A Hawaiian company is offering real-estate speculators some really, really long-range opportunities. ANDREW TOLVE sees what's bubbling up.
Future prime real estate? (AP Photo/Courtesy of the Hawaii Undersea Research Laboratory)
The newest member of the Hawaiian Archipelago is the island of Lo'ihi, a mound of hydrothermal vents, rift zones, and nascent lava fields that sits some 22 miles to the southeast of the Big Island -- 3,200 feet beneath the surface of the Pacific Ocean.
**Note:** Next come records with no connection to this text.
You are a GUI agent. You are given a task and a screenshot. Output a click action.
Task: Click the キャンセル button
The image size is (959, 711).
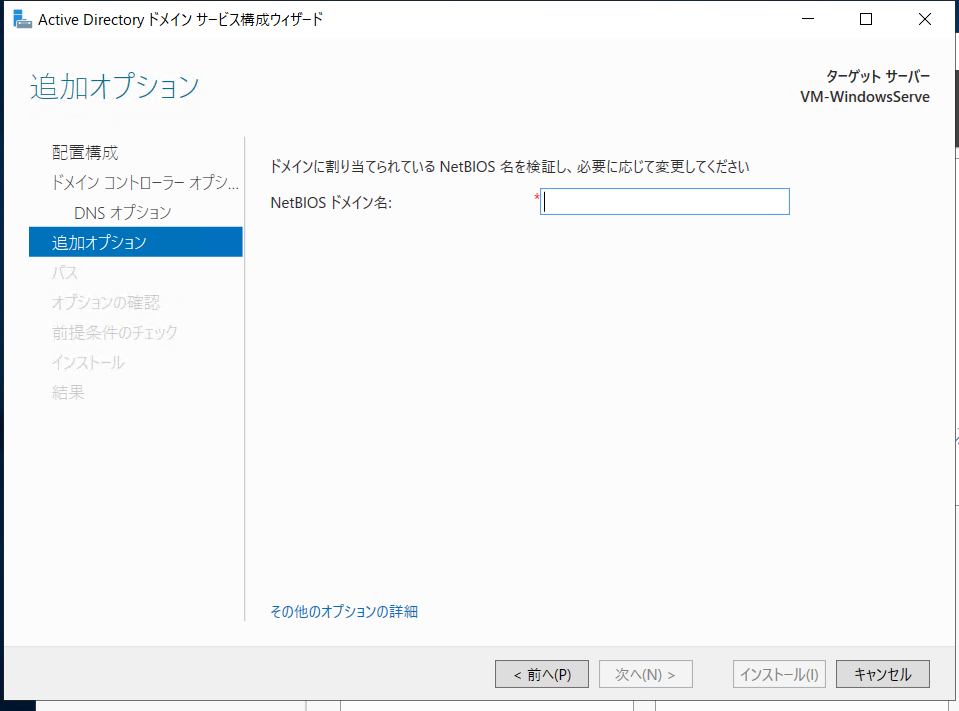click(x=882, y=673)
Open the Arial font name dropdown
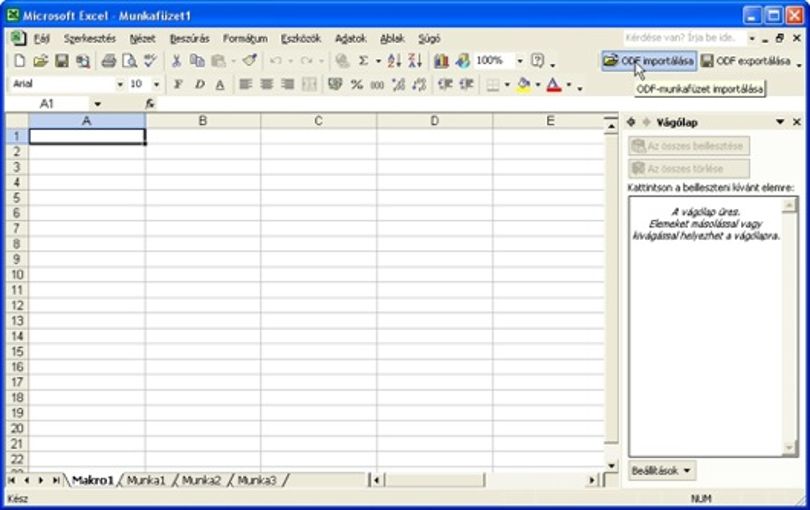Viewport: 810px width, 510px height. tap(120, 84)

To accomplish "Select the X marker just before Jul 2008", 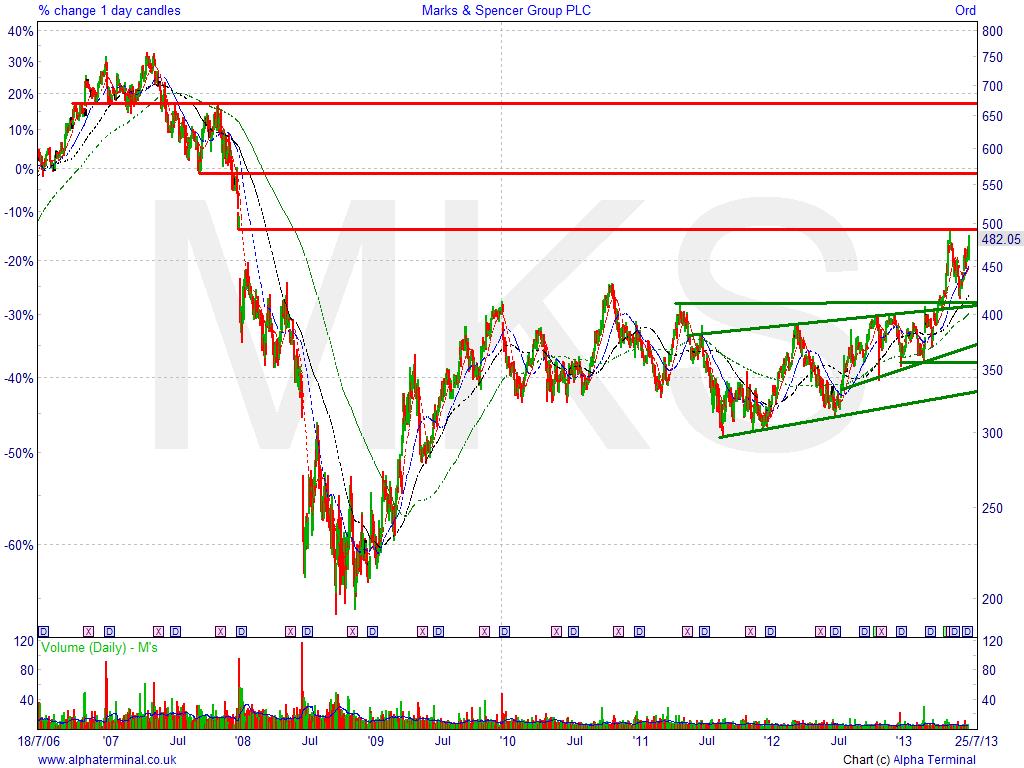I will pos(290,631).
The island's march from seafloor to sunlight will likely be a long one (most scientists say about 40,000 years), which means the latest spate of luxury homes, golf courses, and yacht clubs will have to wait for now.
Or so you'd think.
A company in O'ahu called Lo'ihi Seaview Estates has already laid the groundwork to put Lo'ihi up on the auction block in 2007. In the coming months anyone with 40 bucks will be able to purchase a deed for a plot of the world's hottest real estate.
"Everybody's looking for an island paradise," says co-chair of Lo'ihi Seaview Estates, Norm Nichols. "So what if it's (several thousand) feet below surface?"
Nichols says Lo'ihi will be subdivided into five planned communities, each of which will offer buyers unparalleled waterfront properties. In time a homeowners association will decree the names of underwater streets, the location of submerged clubs and other such essentials for a budding tropical community.
"(Eventually) we'll have a convention or conference of homeowners," Nichols muses, "and we could get helicopters and fly over (Lo'ihi) and look at the ocean and say, 'Down there somewhere is my lot.'"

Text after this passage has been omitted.